#### Dataset items:
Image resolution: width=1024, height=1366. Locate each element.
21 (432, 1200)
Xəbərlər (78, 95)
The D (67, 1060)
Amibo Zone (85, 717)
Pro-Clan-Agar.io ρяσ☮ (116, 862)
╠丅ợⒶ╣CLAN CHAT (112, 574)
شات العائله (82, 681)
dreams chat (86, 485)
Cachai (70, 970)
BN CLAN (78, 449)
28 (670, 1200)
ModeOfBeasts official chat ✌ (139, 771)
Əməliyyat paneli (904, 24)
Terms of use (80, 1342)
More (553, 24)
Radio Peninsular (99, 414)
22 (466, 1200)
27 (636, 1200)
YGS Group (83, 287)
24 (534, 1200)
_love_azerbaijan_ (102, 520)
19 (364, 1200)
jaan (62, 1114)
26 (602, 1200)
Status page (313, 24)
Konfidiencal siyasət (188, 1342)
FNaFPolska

#### What the task requires:
Copy the records above exactly as they appear.

#### Written answer:
Image resolution: width=1024, height=1366. Locate each element.
21 (432, 1200)
Xəbərlər (78, 95)
The D (67, 1060)
Amibo Zone (85, 717)
Pro-Clan-Agar.io ρяσ☮ (116, 862)
╠丅ợⒶ╣CLAN CHAT (112, 574)
شات العائله (82, 681)
dreams chat (86, 485)
Cachai (70, 970)
BN CLAN (78, 449)
28 (670, 1200)
ModeOfBeasts official chat ✌ (139, 771)
Əməliyyat paneli (904, 24)
Terms of use (80, 1342)
More (553, 24)
Radio Peninsular (99, 414)
22 (466, 1200)
27 (636, 1200)
YGS Group (83, 287)
24 (534, 1200)
_love_azerbaijan_ (102, 520)
19 (364, 1200)
jaan (62, 1114)
26 (602, 1200)
Status page (313, 24)
Konfidiencal siyasət (188, 1342)
FNaFPolska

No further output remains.